Copy only the rows starting at "The image size is (998, 444)." and ending at "pyautogui.click(x=48, y=352)", swapping "user ID" for "account ID" and changing nothing else. Leave the pictures out of your copy.

>> begin Data to process

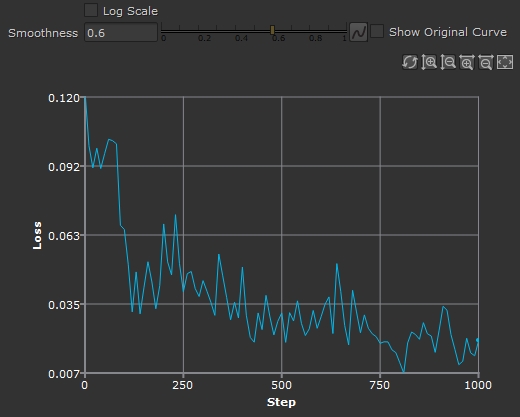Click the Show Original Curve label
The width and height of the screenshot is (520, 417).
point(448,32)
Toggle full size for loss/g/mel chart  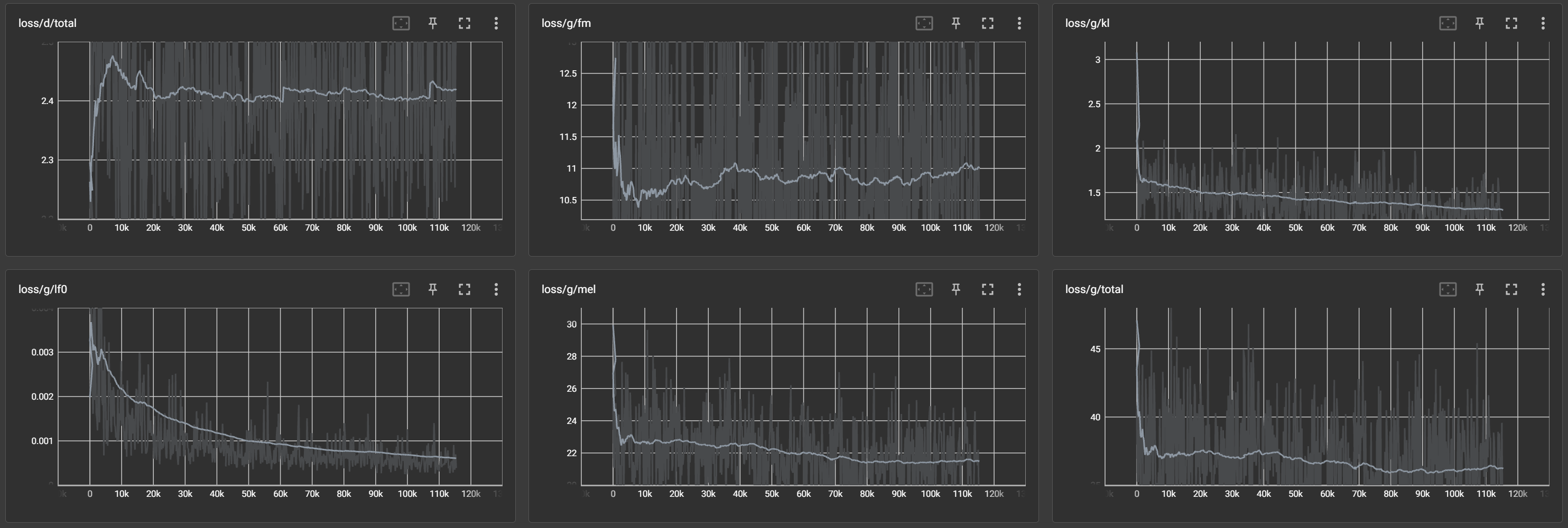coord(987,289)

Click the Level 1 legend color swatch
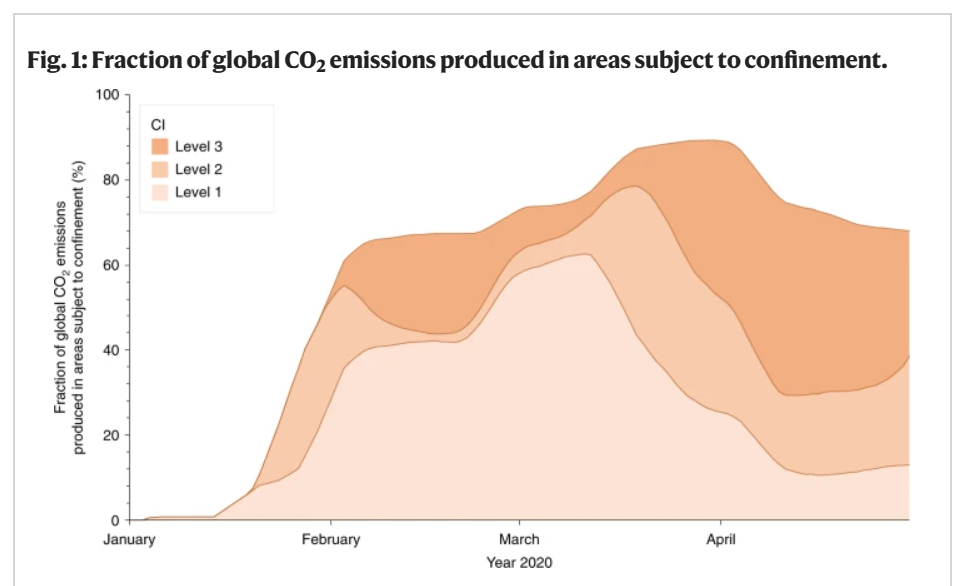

>> end Data to process
>> begin Data to process

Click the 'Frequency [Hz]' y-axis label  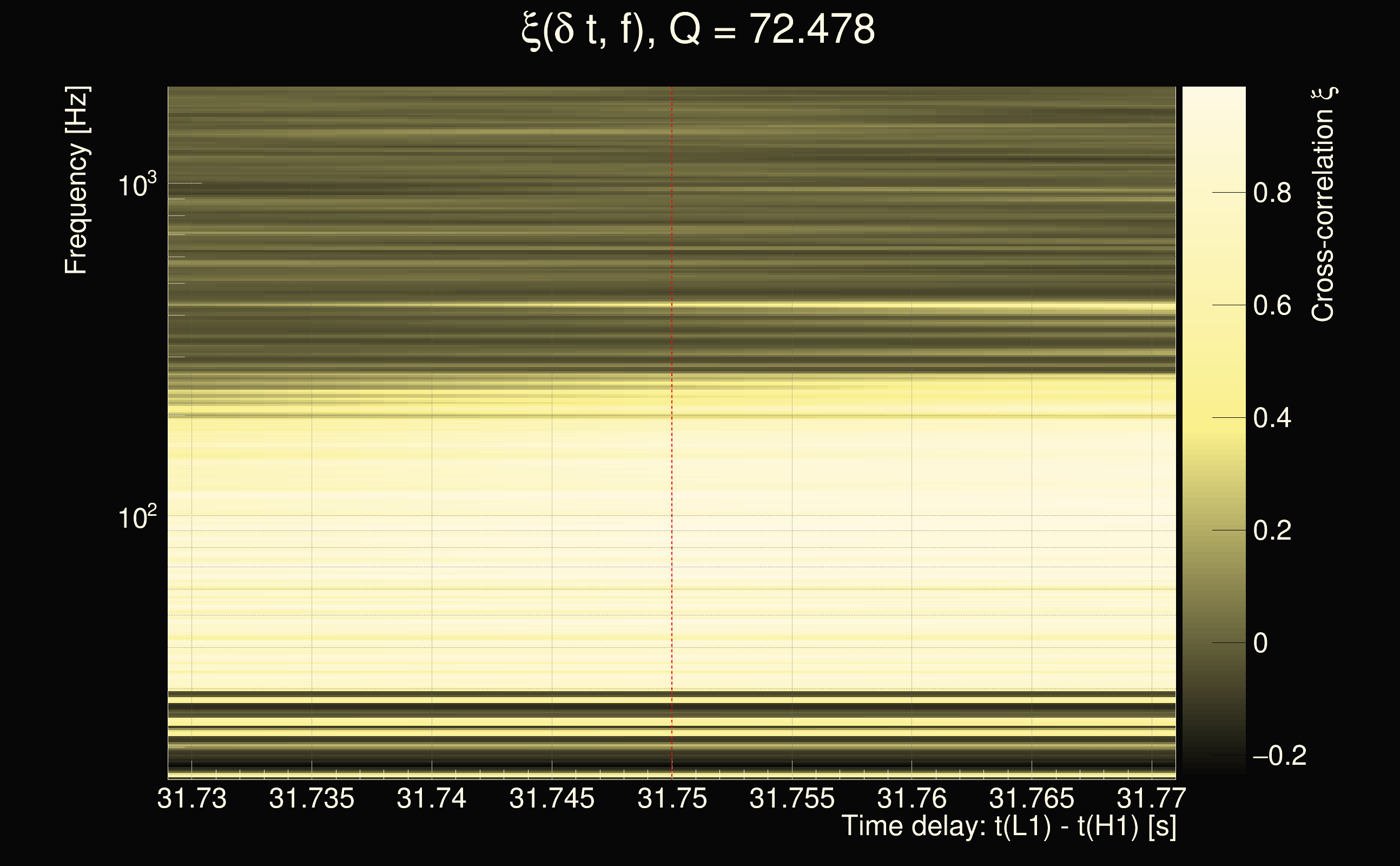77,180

>> end Data to process
>> begin Data to process

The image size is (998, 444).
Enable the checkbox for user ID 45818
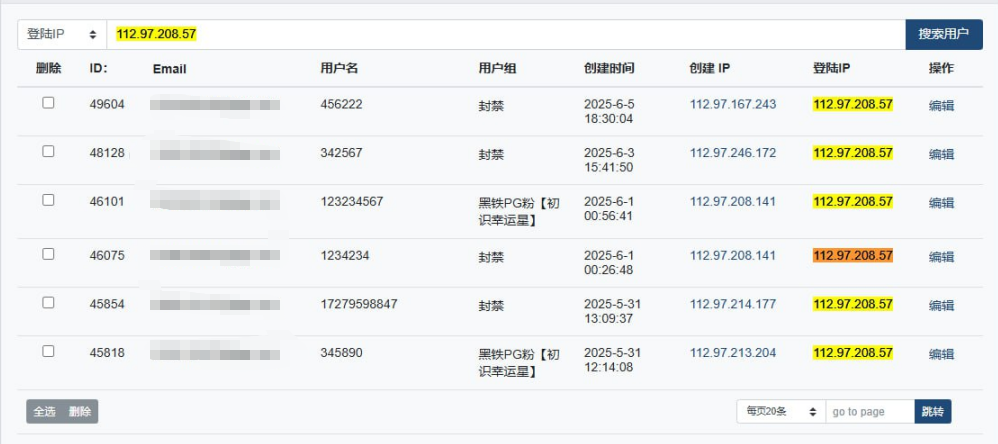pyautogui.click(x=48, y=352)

>> end Data to process

* _Reply to the task_:
The image size is (998, 444).
Enable the checkbox for account ID 45818
pyautogui.click(x=48, y=352)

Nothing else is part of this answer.